**SHORT EXERCISE:** Format every line of the records below as a JSON list of strings, one string per line, leaving out blank lines and the pictures.
:: MATERIAL PROVIDED ::
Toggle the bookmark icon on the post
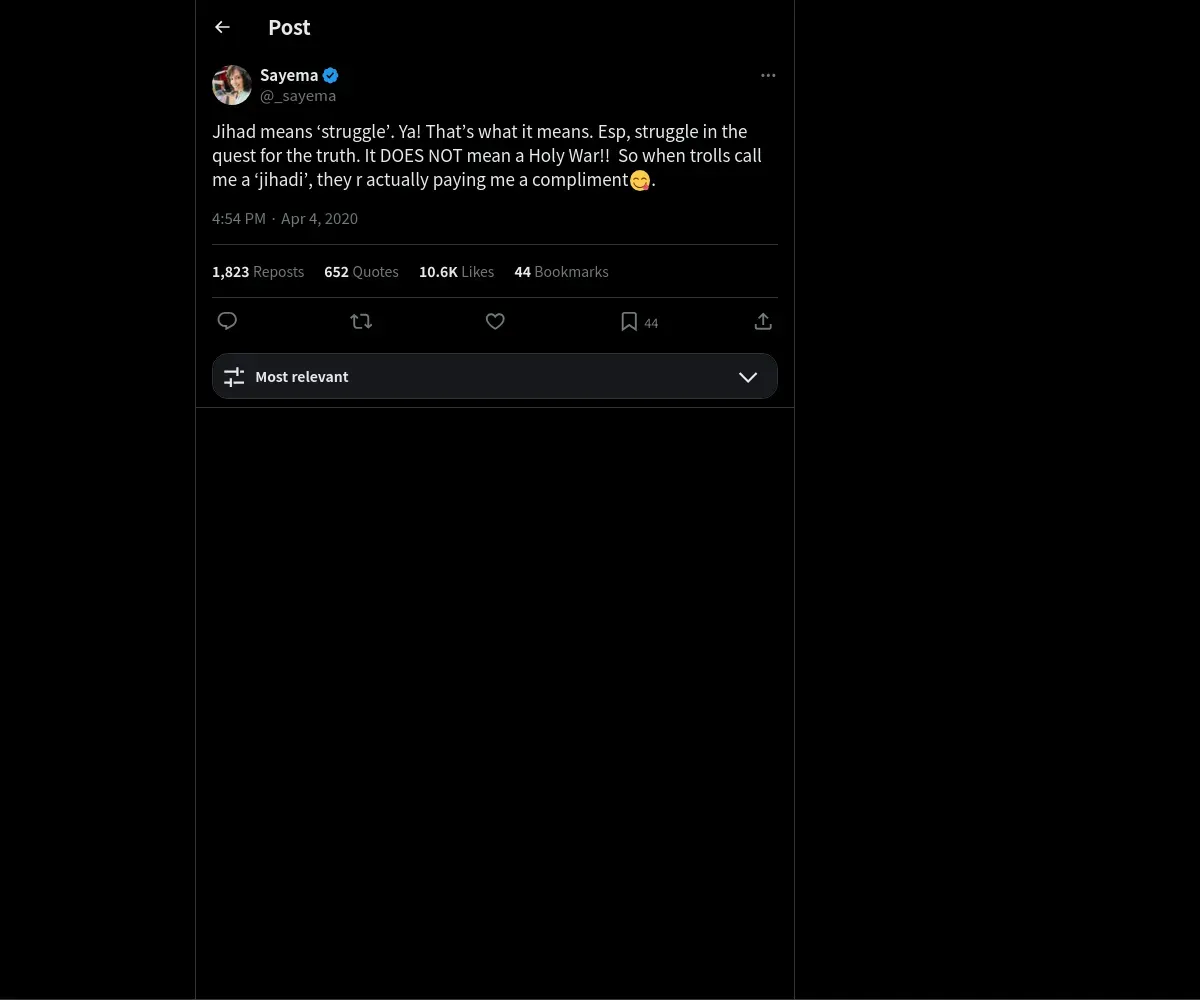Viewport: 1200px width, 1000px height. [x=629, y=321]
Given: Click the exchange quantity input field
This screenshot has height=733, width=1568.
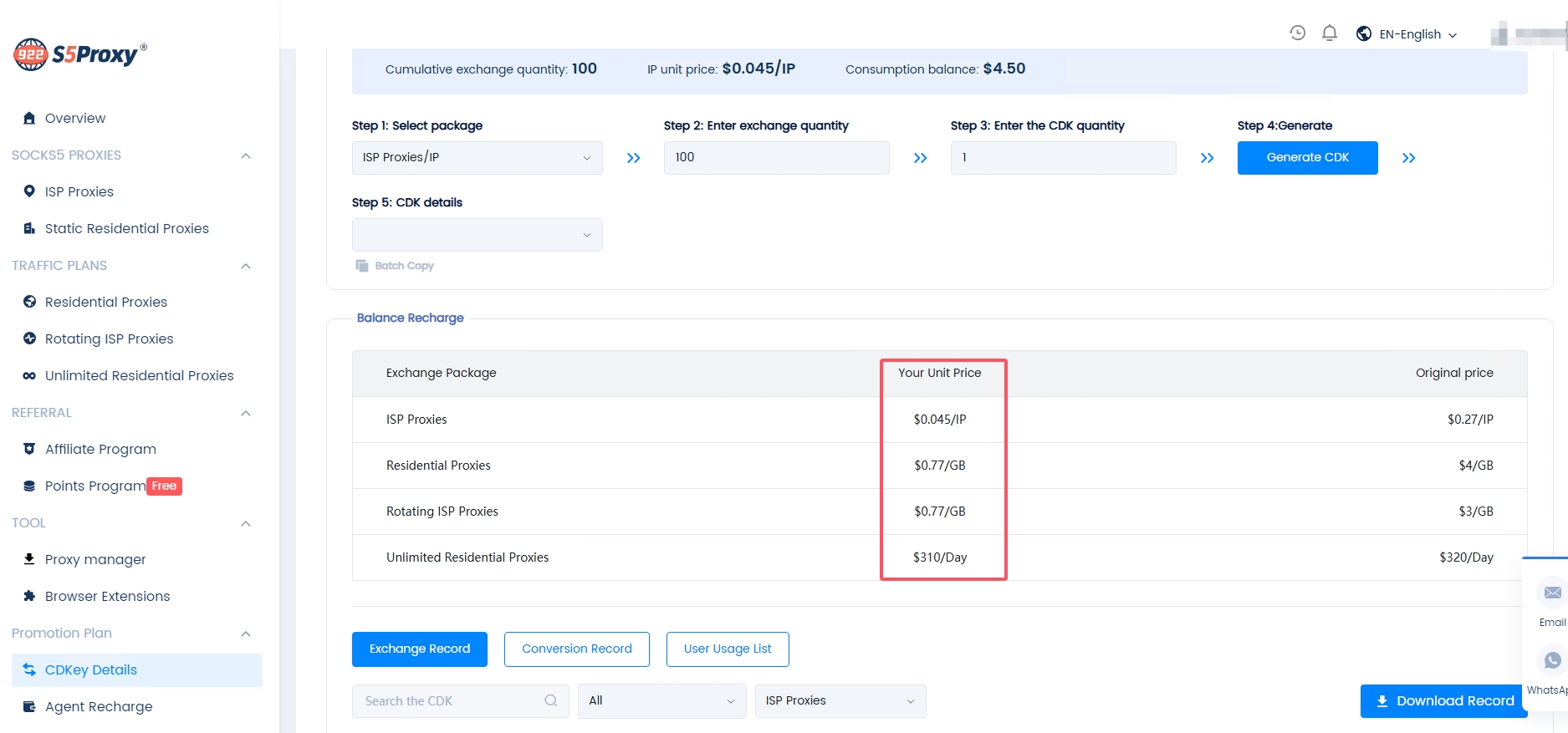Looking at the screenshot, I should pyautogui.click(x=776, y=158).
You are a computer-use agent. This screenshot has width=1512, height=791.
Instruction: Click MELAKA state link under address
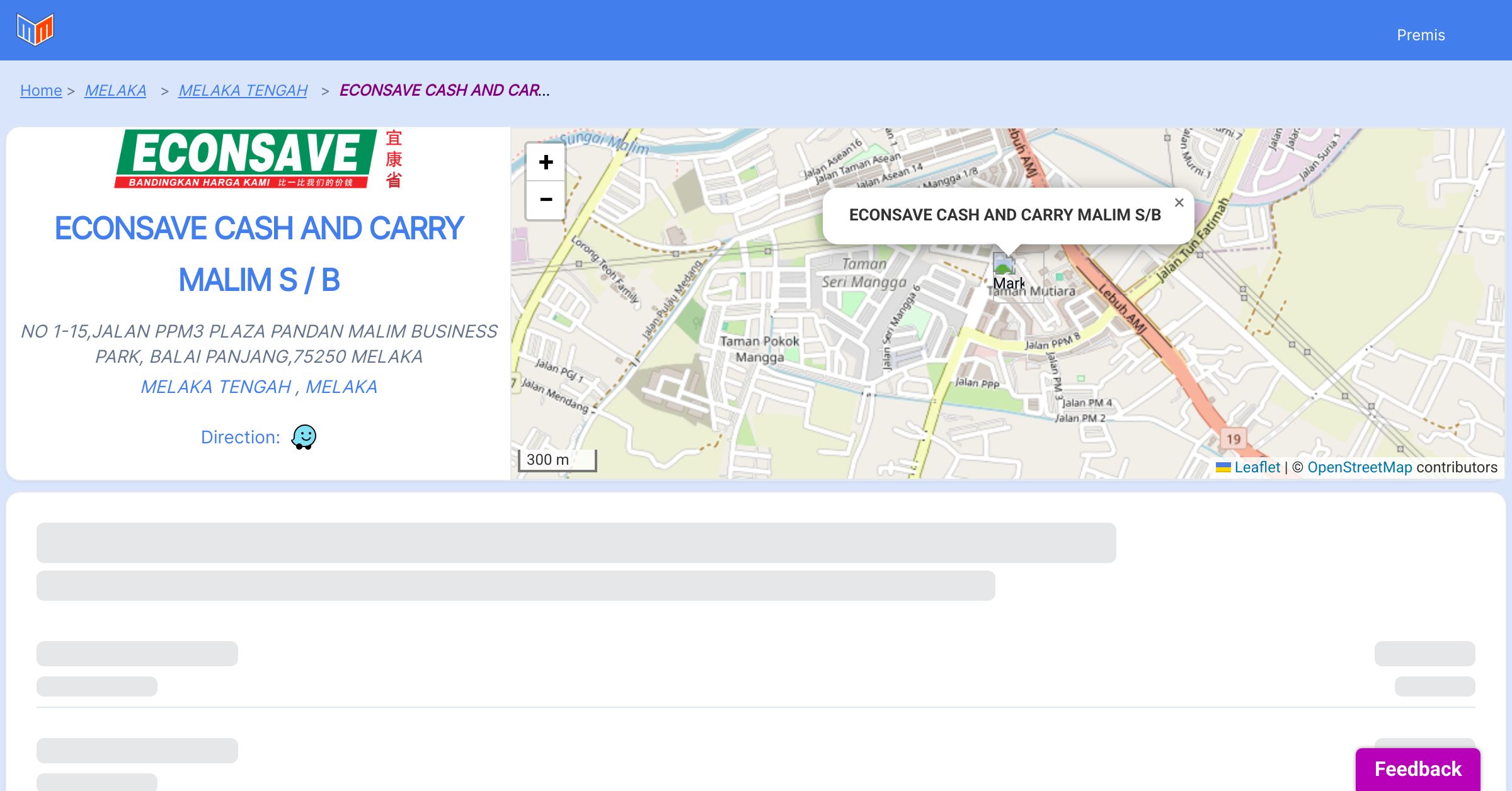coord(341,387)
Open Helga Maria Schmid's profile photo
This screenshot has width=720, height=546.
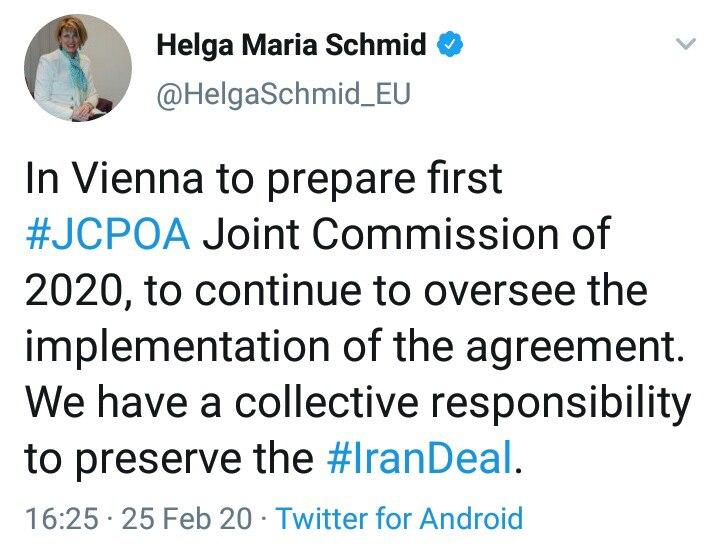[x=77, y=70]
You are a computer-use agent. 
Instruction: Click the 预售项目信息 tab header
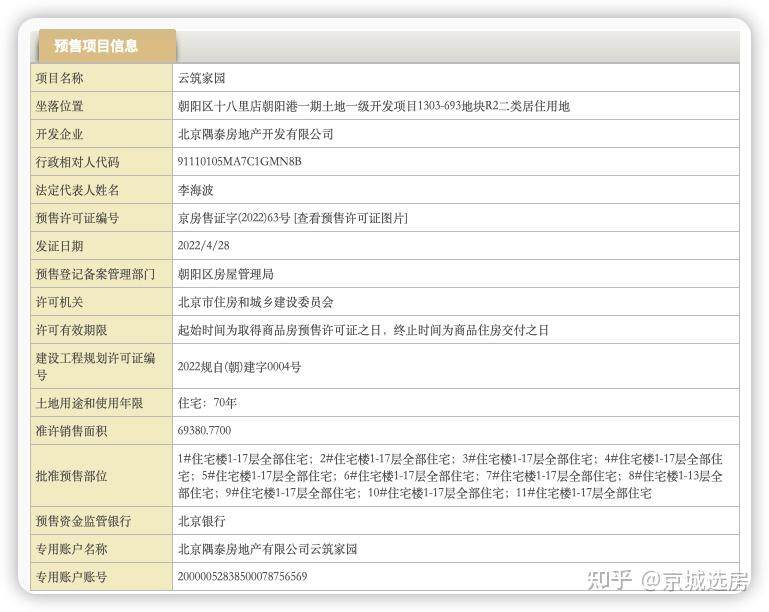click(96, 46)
:::
**PROBLEM SOLUTION:**
[
  "Toggle the bookmark icon on the post",
  "Viewport: 1200px width, 1000px height. [x=629, y=321]",
  "Given: Click the exchange quantity input field",
  "This screenshot has height=733, width=1568.",
  "Looking at the screenshot, I should pyautogui.click(x=776, y=158).",
  "You are a computer-use agent. This screenshot has width=1512, height=791.",
  "Instruction: Click MELAKA state link under address",
  "coord(341,387)",
  "Open Helga Maria Schmid's profile photo",
  "This screenshot has width=720, height=546.",
  "[x=77, y=70]",
  "You are a computer-use agent. ",
  "Instruction: Click the 预售项目信息 tab header",
  "click(96, 46)"
]